## RECORDS SHOWN
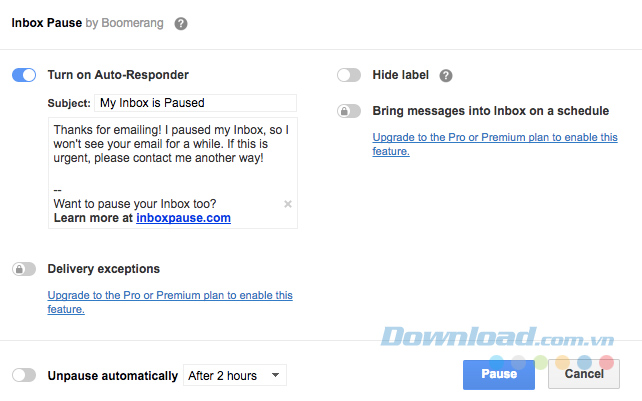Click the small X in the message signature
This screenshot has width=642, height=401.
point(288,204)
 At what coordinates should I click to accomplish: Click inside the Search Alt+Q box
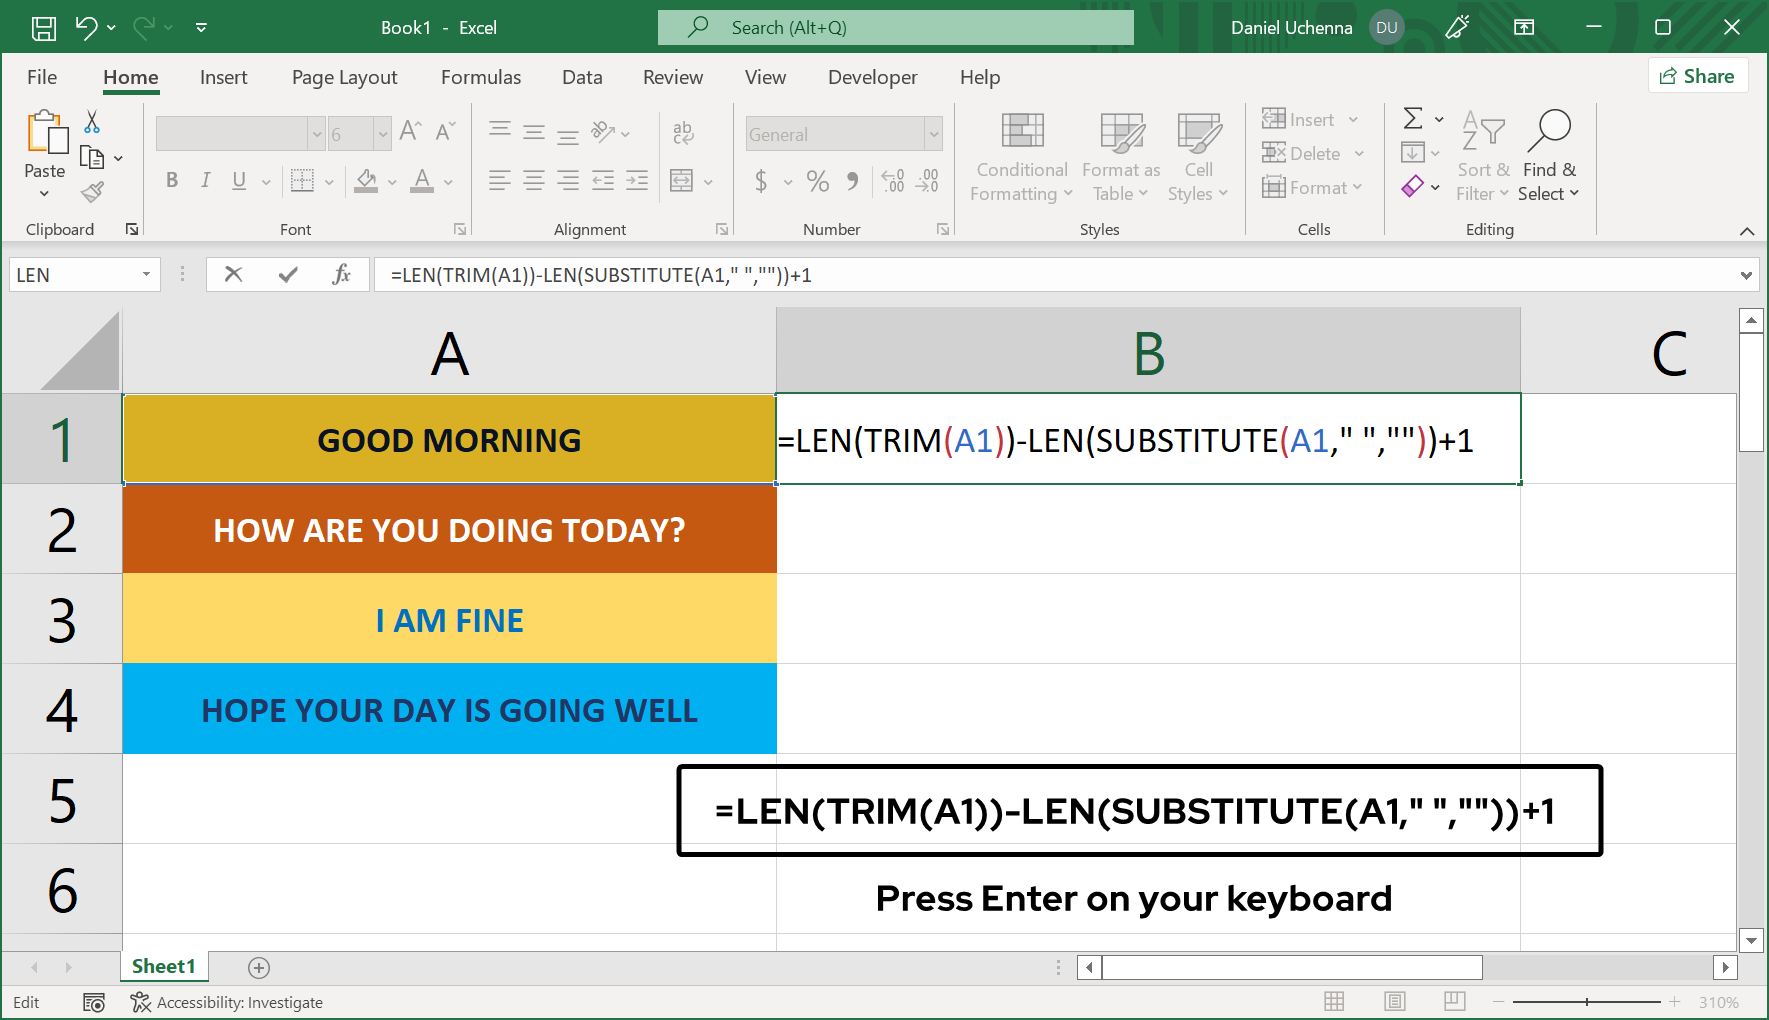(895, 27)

## WHAT YOU HAVE TO DO
Update all of the entries above by replacing "box" with "field", keeping everything else the same. Leave the pictures out of your answer.

## RESULT
Click the small X in the message signature
This screenshot has width=642, height=401.
point(288,204)
 At what coordinates should I click to accomplish: Click inside the Search Alt+Q field
(895, 27)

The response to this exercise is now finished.